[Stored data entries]
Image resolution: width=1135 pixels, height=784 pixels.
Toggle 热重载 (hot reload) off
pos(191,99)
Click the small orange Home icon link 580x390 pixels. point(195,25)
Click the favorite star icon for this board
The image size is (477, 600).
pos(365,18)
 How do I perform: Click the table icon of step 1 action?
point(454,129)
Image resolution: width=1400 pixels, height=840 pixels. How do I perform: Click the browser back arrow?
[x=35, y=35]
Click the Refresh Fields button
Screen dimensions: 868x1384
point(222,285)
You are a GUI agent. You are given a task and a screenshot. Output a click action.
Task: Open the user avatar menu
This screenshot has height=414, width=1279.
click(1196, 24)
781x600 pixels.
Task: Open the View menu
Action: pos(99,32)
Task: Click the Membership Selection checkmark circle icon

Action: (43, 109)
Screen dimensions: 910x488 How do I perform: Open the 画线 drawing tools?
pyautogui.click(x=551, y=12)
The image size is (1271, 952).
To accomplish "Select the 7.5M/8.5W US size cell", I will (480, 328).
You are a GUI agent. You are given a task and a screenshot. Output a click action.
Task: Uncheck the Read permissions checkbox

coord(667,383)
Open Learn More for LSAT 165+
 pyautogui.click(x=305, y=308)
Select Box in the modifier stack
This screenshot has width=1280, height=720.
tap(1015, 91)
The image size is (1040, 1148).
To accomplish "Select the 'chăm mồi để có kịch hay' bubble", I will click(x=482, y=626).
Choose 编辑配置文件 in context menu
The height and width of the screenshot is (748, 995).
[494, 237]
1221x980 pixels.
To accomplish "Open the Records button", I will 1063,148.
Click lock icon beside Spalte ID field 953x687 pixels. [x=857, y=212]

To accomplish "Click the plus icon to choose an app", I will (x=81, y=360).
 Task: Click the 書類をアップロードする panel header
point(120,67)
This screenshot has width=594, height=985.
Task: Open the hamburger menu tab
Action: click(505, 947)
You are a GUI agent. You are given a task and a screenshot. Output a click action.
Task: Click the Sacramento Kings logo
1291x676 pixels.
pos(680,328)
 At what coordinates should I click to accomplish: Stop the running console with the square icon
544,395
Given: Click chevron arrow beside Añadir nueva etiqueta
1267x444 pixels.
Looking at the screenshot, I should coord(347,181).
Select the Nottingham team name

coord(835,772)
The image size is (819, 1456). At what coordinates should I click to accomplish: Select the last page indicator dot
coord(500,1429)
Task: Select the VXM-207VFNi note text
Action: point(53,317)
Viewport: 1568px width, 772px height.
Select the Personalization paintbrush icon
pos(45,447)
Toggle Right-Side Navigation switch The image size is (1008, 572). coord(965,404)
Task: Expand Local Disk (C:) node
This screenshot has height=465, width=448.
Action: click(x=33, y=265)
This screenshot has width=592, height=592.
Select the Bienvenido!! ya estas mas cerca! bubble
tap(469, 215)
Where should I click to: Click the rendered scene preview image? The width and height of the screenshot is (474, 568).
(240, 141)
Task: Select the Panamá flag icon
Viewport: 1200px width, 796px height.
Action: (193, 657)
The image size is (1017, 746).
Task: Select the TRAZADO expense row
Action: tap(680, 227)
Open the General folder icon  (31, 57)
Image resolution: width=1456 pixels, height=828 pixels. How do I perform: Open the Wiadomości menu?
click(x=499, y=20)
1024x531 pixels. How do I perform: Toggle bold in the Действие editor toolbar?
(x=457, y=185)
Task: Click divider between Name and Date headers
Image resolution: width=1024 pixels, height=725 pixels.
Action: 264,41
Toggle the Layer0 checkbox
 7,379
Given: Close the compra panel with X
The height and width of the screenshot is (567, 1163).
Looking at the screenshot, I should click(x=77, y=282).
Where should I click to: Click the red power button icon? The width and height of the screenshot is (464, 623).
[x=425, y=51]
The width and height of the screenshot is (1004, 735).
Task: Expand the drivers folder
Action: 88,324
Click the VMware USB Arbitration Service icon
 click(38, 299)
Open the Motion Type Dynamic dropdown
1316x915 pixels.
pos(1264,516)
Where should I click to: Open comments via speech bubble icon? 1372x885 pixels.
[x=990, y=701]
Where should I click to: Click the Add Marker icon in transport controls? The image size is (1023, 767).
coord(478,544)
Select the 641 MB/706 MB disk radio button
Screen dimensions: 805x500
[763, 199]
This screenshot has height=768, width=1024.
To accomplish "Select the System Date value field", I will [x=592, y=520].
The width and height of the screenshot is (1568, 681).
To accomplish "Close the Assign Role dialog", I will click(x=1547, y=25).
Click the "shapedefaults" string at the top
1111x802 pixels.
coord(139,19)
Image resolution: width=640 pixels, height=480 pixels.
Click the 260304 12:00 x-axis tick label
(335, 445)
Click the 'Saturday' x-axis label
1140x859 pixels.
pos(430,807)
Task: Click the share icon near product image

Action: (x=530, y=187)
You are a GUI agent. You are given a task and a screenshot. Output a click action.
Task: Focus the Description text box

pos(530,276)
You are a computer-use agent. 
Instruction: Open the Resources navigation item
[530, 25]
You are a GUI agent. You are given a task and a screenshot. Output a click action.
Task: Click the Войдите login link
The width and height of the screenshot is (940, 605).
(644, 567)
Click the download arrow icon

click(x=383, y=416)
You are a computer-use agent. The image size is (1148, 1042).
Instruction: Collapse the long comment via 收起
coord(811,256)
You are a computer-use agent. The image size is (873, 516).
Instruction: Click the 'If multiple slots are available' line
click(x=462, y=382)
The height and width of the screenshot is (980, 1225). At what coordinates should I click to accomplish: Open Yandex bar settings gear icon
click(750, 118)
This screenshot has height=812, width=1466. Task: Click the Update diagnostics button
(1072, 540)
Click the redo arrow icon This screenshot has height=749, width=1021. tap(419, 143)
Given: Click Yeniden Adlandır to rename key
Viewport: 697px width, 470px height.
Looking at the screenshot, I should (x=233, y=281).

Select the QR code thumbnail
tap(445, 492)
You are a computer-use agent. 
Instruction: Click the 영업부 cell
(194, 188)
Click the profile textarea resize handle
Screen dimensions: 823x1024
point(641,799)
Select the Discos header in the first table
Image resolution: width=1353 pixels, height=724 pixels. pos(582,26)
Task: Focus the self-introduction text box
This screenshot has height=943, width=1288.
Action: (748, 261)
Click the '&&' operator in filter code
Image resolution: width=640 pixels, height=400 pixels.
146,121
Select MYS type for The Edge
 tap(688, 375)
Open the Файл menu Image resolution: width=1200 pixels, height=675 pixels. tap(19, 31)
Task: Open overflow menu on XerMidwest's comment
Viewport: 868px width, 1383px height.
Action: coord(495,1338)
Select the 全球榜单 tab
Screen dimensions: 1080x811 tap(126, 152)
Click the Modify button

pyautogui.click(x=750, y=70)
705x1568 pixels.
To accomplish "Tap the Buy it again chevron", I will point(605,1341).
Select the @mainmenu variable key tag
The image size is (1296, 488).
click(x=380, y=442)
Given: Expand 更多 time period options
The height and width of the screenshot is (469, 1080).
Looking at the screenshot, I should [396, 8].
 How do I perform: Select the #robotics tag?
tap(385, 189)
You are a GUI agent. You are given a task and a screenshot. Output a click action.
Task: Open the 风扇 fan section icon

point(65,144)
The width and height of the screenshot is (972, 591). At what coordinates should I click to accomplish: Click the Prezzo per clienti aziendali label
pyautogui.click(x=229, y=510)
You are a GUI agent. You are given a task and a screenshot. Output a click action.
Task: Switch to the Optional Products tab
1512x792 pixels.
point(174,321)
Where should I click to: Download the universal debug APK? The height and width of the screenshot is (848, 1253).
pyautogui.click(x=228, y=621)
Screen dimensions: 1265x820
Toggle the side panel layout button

### Exercise brief:
Repeat each record above precisely as written.

### Response to this task:
Image resolution: width=1135 pixels, height=784 pixels.
Toggle 热重载 (hot reload) off
pos(191,99)
Click the small orange Home icon link 580x390 pixels. point(195,25)
Click the favorite star icon for this board
The image size is (477, 600).
pos(365,18)
 How do I perform: Click the table icon of step 1 action?
point(454,129)
Image resolution: width=1400 pixels, height=840 pixels. How do I perform: Click the browser back arrow?
[x=35, y=35]
Click the Refresh Fields button
Screen dimensions: 868x1384
point(222,285)
You are a GUI agent. You are given a task and a screenshot. Output a click action.
Task: Open the user avatar menu
This screenshot has height=414, width=1279.
click(1196, 24)
781x600 pixels.
Task: Open the View menu
Action: pos(99,32)
Task: Click the Membership Selection checkmark circle icon

Action: (43, 109)
Screen dimensions: 910x488 How do I perform: Open the 画线 drawing tools?
pyautogui.click(x=551, y=12)
The image size is (1271, 952).
To accomplish "Select the 7.5M/8.5W US size cell", I will (480, 328).
You are a GUI agent. You are given a task and a screenshot. Output a click action.
Task: Uncheck the Read permissions checkbox

coord(667,383)
Open Learn More for LSAT 165+
 pyautogui.click(x=305, y=308)
Select Box in the modifier stack
This screenshot has width=1280, height=720.
tap(1015, 91)
The image size is (1040, 1148).
To accomplish "Select the 'chăm mồi để có kịch hay' bubble", I will click(x=482, y=626).
Choose 编辑配置文件 in context menu
The height and width of the screenshot is (748, 995).
[494, 237]
1221x980 pixels.
To accomplish "Open the Records button", I will 1063,148.
Click lock icon beside Spalte ID field 953x687 pixels. [x=857, y=212]

To accomplish "Click the plus icon to choose an app", I will (x=81, y=360).
 Task: Click the 書類をアップロードする panel header
point(120,67)
This screenshot has width=594, height=985.
Task: Open the hamburger menu tab
Action: click(505, 947)
You are a GUI agent. You are given a task and a screenshot. Output a click action.
Task: Click the Sacramento Kings logo
1291x676 pixels.
pos(680,328)
 At what coordinates should I click to accomplish: Stop the running console with the square icon
544,395
Given: Click chevron arrow beside Añadir nueva etiqueta
1267x444 pixels.
Looking at the screenshot, I should coord(347,181).
Select the Nottingham team name

coord(835,772)
The image size is (819, 1456). At what coordinates should I click to accomplish: Select the last page indicator dot
coord(500,1429)
Task: Select the VXM-207VFNi note text
Action: point(53,317)
Viewport: 1568px width, 772px height.
Select the Personalization paintbrush icon
pos(45,447)
Toggle Right-Side Navigation switch The image size is (1008, 572). coord(965,404)
Task: Expand Local Disk (C:) node
This screenshot has height=465, width=448.
Action: click(x=33, y=265)
This screenshot has width=592, height=592.
Select the Bienvenido!! ya estas mas cerca! bubble
tap(469, 215)
Where should I click to: Click the rendered scene preview image? The width and height of the screenshot is (474, 568).
(240, 141)
Task: Select the Panamá flag icon
Viewport: 1200px width, 796px height.
Action: (193, 657)
The image size is (1017, 746).
Task: Select the TRAZADO expense row
Action: tap(680, 227)
Open the General folder icon  (31, 57)
Image resolution: width=1456 pixels, height=828 pixels. How do I perform: Open the Wiadomości menu?
click(x=499, y=20)
1024x531 pixels. How do I perform: Toggle bold in the Действие editor toolbar?
(x=457, y=185)
Task: Click divider between Name and Date headers
Image resolution: width=1024 pixels, height=725 pixels.
Action: 264,41
Toggle the Layer0 checkbox
 7,379
Given: Close the compra panel with X
The height and width of the screenshot is (567, 1163).
Looking at the screenshot, I should click(x=77, y=282).
Where should I click to: Click the red power button icon? The width and height of the screenshot is (464, 623).
[x=425, y=51]
The width and height of the screenshot is (1004, 735).
Task: Expand the drivers folder
Action: 88,324
Click the VMware USB Arbitration Service icon
 click(38, 299)
Open the Motion Type Dynamic dropdown
1316x915 pixels.
pos(1264,516)
Where should I click to: Open comments via speech bubble icon? 1372x885 pixels.
[x=990, y=701]
Where should I click to: Click the Add Marker icon in transport controls? The image size is (1023, 767).
coord(478,544)
Select the 641 MB/706 MB disk radio button
Screen dimensions: 805x500
[763, 199]
This screenshot has height=768, width=1024.
To accomplish "Select the System Date value field", I will [x=592, y=520].
The width and height of the screenshot is (1568, 681).
To accomplish "Close the Assign Role dialog", I will click(x=1547, y=25).
Click the "shapedefaults" string at the top
1111x802 pixels.
coord(139,19)
Image resolution: width=640 pixels, height=480 pixels.
Click the 260304 12:00 x-axis tick label
(335, 445)
Click the 'Saturday' x-axis label
1140x859 pixels.
pos(430,807)
Task: Click the share icon near product image

Action: (x=530, y=187)
You are a GUI agent. You are given a task and a screenshot. Output a click action.
Task: Focus the Description text box

pos(530,276)
You are a computer-use agent. 
Instruction: Open the Resources navigation item
[530, 25]
You are a GUI agent. You are given a task and a screenshot. Output a click action.
Task: Click the Войдите login link
The width and height of the screenshot is (940, 605).
(644, 567)
Click the download arrow icon

click(x=383, y=416)
You are a computer-use agent. The image size is (1148, 1042).
Instruction: Collapse the long comment via 收起
coord(811,256)
You are a computer-use agent. The image size is (873, 516).
Instruction: Click the 'If multiple slots are available' line
click(x=462, y=382)
The height and width of the screenshot is (980, 1225). At what coordinates should I click to accomplish: Open Yandex bar settings gear icon
click(750, 118)
This screenshot has height=812, width=1466. Task: Click the Update diagnostics button
(1072, 540)
Click the redo arrow icon This screenshot has height=749, width=1021. tap(419, 143)
Given: Click Yeniden Adlandır to rename key
Viewport: 697px width, 470px height.
Looking at the screenshot, I should (x=233, y=281).

Select the QR code thumbnail
tap(445, 492)
You are a computer-use agent. 
Instruction: Click the 영업부 cell
(194, 188)
Click the profile textarea resize handle
Screen dimensions: 823x1024
point(641,799)
Select the Discos header in the first table
Image resolution: width=1353 pixels, height=724 pixels. pos(582,26)
Task: Focus the self-introduction text box
This screenshot has height=943, width=1288.
Action: (748, 261)
Click the '&&' operator in filter code
Image resolution: width=640 pixels, height=400 pixels.
146,121
Select MYS type for The Edge
 tap(688, 375)
Open the Файл menu Image resolution: width=1200 pixels, height=675 pixels. tap(19, 31)
Task: Open overflow menu on XerMidwest's comment
Viewport: 868px width, 1383px height.
Action: coord(495,1338)
Select the 全球榜单 tab
Screen dimensions: 1080x811 tap(126, 152)
Click the Modify button

pyautogui.click(x=750, y=70)
705x1568 pixels.
To accomplish "Tap the Buy it again chevron", I will point(605,1341).
Select the @mainmenu variable key tag
The image size is (1296, 488).
click(x=380, y=442)
Given: Expand 更多 time period options
The height and width of the screenshot is (469, 1080).
Looking at the screenshot, I should [396, 8].
 How do I perform: Select the #robotics tag?
tap(385, 189)
You are a GUI agent. You are given a task and a screenshot. Output a click action.
Task: Open the 风扇 fan section icon

point(65,144)
The width and height of the screenshot is (972, 591). At what coordinates should I click to accomplish: Click the Prezzo per clienti aziendali label
pyautogui.click(x=229, y=510)
You are a GUI agent. You are given a task and a screenshot. Output a click action.
Task: Switch to the Optional Products tab
1512x792 pixels.
point(174,321)
Where should I click to: Download the universal debug APK? The height and width of the screenshot is (848, 1253).
pyautogui.click(x=228, y=621)
Screen dimensions: 1265x820
Toggle the side panel layout button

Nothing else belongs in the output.